Mint Jelly is great for grilled meat dishes and especially perfect with lamb. And yes guys, it is finally time again to make more food on the grill and over fire…..love it. This jelly is going to make your kitchen smell fresh and “breezy”.
All you need is:
• 150g fresh mint leaves
• 1 l of boiling water
• 5 tablespoons lemon juice
• 1-2 tablespoons apple vinegar
• 750 g of preserving sugar (or normal sugar with one bag of pectin – you can buy these at the supermarket).
How to do it:
Peel the leaves from the stems and rinse them. Put the leaves in a pan and pour the lemon juice, apple vinegar and boiling water over.
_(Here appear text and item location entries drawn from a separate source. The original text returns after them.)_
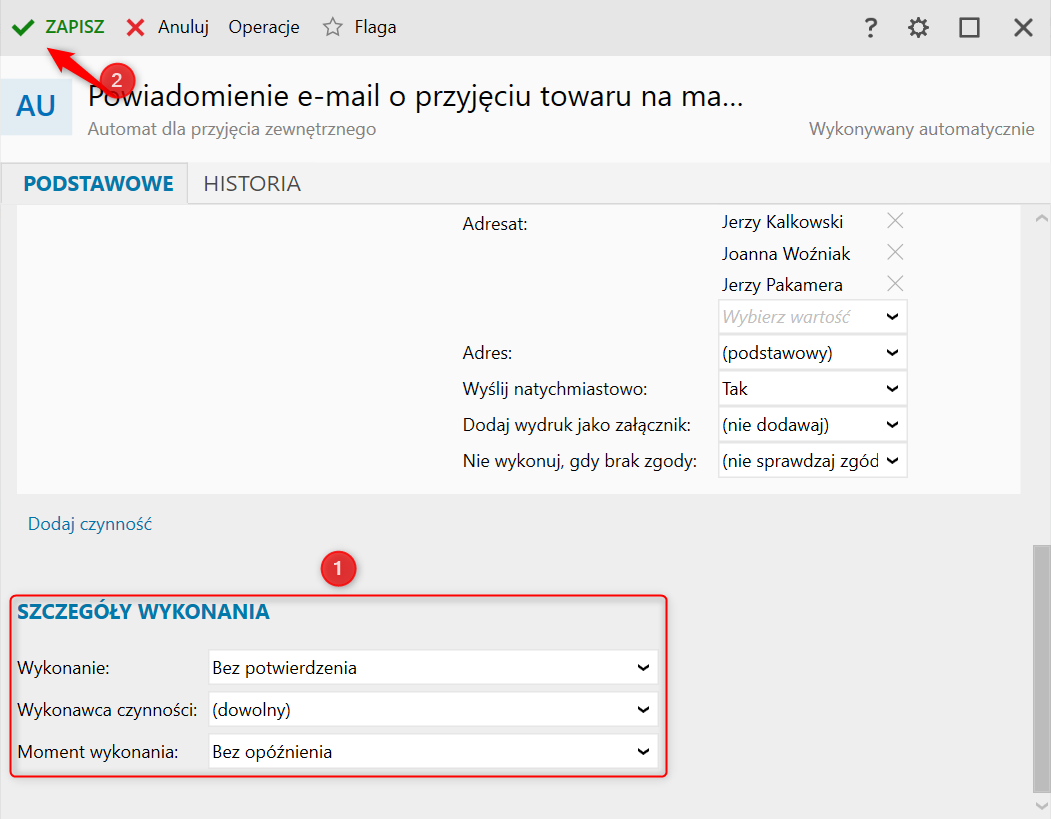This screenshot has width=1051, height=819.
Task: Click the red Anuluj cancel X icon
Action: (135, 27)
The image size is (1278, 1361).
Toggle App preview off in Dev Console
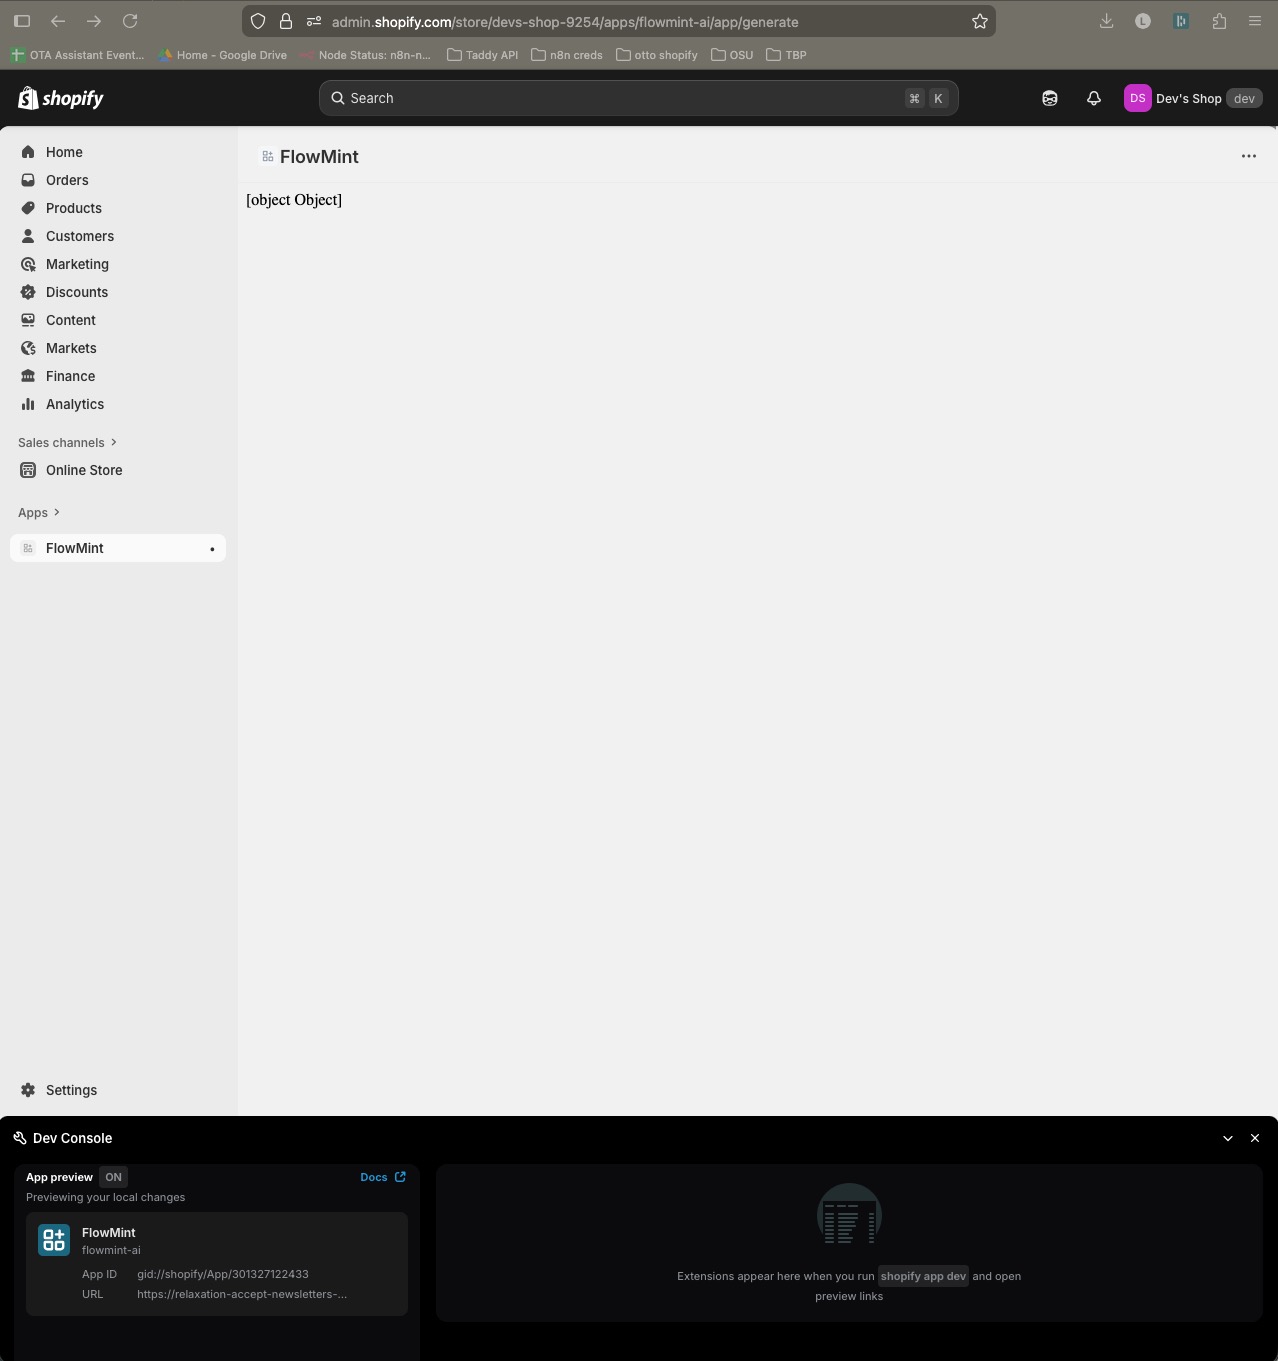tap(112, 1177)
Boil it all for 5 minutes – press the mint with the saucepan spoon to squeeze out the flavor. Remove the leaves. Measure the juice. You should have around 1 liter. Then pour the juice back into the pan. If you using normal sugar instead of preserving sugar – then now is the time to add pectin, because there is no pectin in mint. Cook for about 1- 2 minutes so the pectin has been dissolved. Remove the pan from the heat and pour the sugar in and stir. Set the pan back on the stove, and cook for 2-3 minutes. Foam if needed and pour the jelly into the sterilized jar. If the jelly does not become stiff, then boil it up again and put more pectin in. We like our mint jelly natural, but if you want it to have a green color you have to add a few drops of green food coloring.
Enjoy ’the coolest of jellies’ – and have a mighty minty weekend!